Cyber-espionage hacktivist campaign targets China's Uyghur population

Uyghurs are a nomadic Turkic, Muslim ethnic group living in Eastern and Central Asia and China
Uyghurs are a nomadic Turkic, Muslim ethnic group living in Eastern and Central Asia and China

The Uyghurs are a Turkic, Muslim ethnic group living in Eastern and Central Asia and China. Like Tibetan activists, they consider themselves autonomous, and in recent months have been finding themselves in several skirmishes with the Han, who comprise 92% of China’s population. Ground zero for the unrest is Xinjiang, an autonomous region in northwestern China.

Dovetailing with the unrest, AlienVault and Kaspersky Lab in the last year have reported multiple attacks targeting Uyghurs, including a MaControl variant and a Windows version using Gh0st RAT. The culprits are likely Chinese hacktivists.

“During the past months, we’ve monitored a series of targeted attacks against Uyghur supporters, most notably against the World Uyghur Congress (WUC),” said Kaspersky Lab researcher Costin Raiu. “Although some of these attacks were observed during 2012, we’ve noticed a significant spike in the number of attacks during Jan 2013 and Feb 2013, indicating the attackers are extremely active at the moment.”

The mails contain Word documents with information purporting to be of interest to activists within the group.

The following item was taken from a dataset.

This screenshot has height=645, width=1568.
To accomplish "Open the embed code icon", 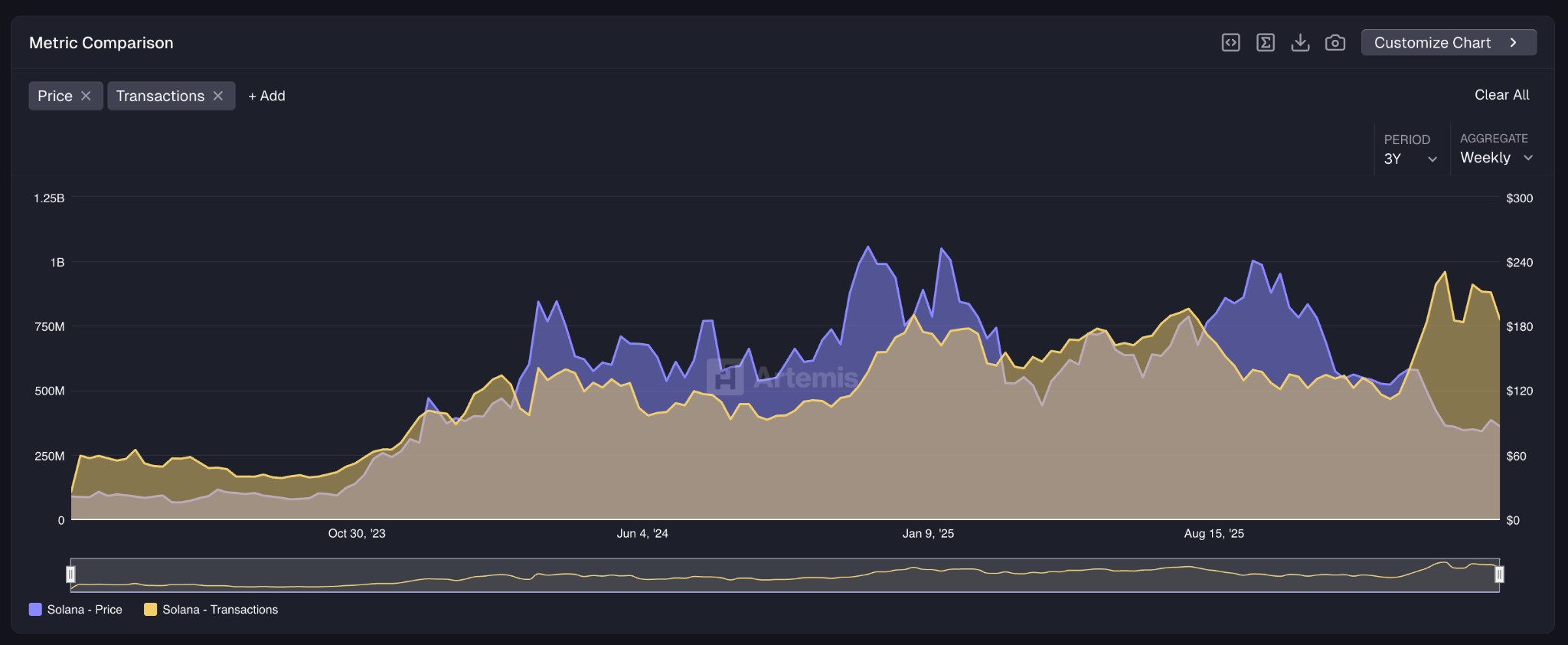I will click(x=1230, y=43).
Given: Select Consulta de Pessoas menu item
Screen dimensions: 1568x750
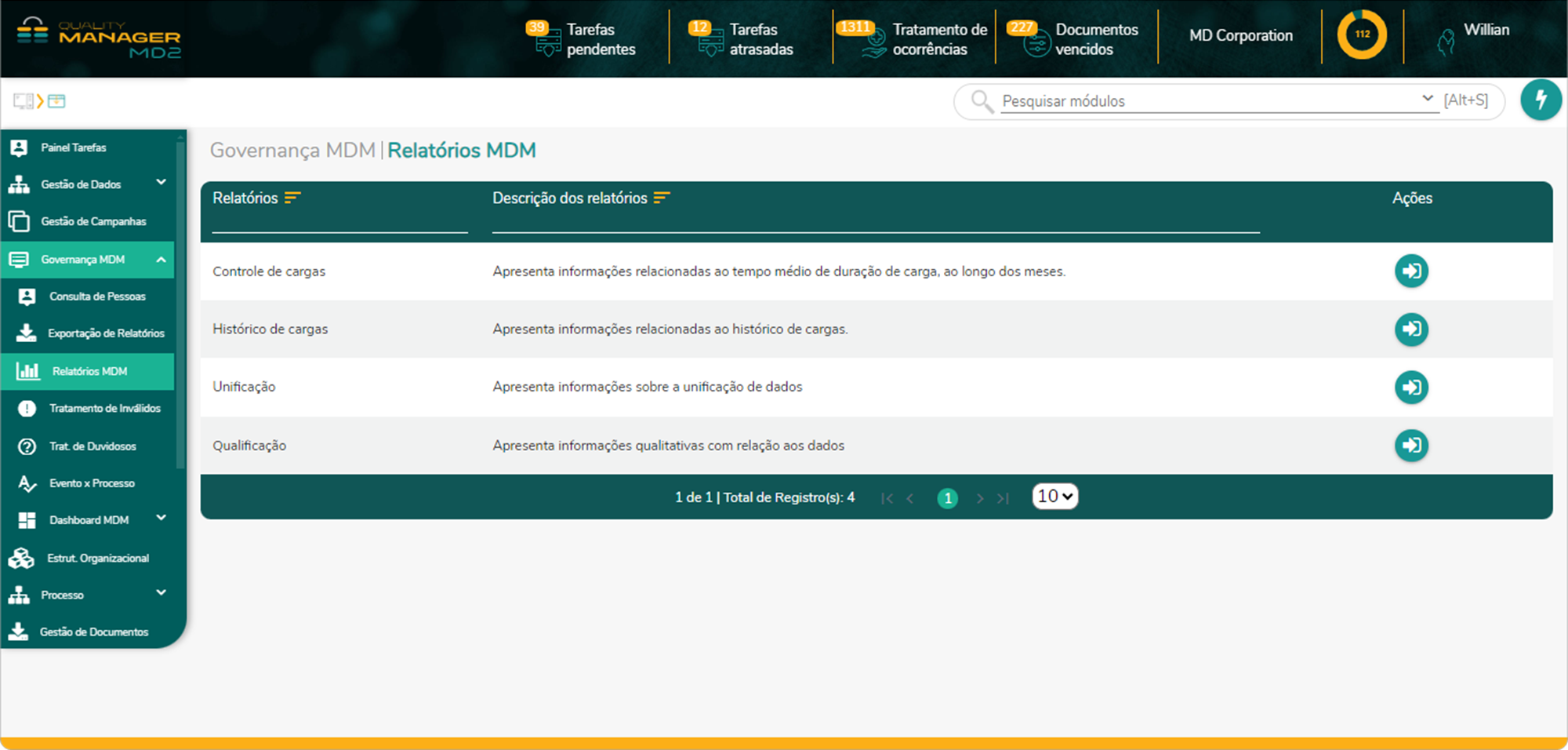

Examples include “Concerns over Uyghur People.doc,” “The Universal Declaration of Human Rights and the Unrecognized Population Groups.doc,” “Uyghur Political Prisoner.doc,” “Deported Uyghurs.doc”, and so on.

The attachments, however, are far from helpful. “The mails sent contain a Microsoft Office .doc file that exploits MS09-027 affecting Microsoft Office for Mac,” explained AlienVault researcher Jaime Blasco. “This is the same exploit used in other attacks we discovered in the past.” Microsoft patched the vulnerability in 2009, but many computers in China go unpatched thanks to software piracy.

This is not the first such campaign against ethnic groups in China. Last March, a near-identical spear phishing campaign was discovered to be targeting Tibetan activists with malicious attachments related to a Tibetan religious festival held in January; the attackers used a contaminated Office file to exploit a known vulnerability in software.

Then, in December, one of the Dalai Lama’s English-language websites was hacked. The Java-based exploit CVE-2012-0507 was being used to push the Dockster malware via the site, which was established in 2010 to bring Dalai Lama supporters a raft of news and information with embedded YouTube videos. Clearly the intent was to inconvenience sympathizers of the Buddhist leader, a central figure in the Tibetan movement to establish its freedom from China.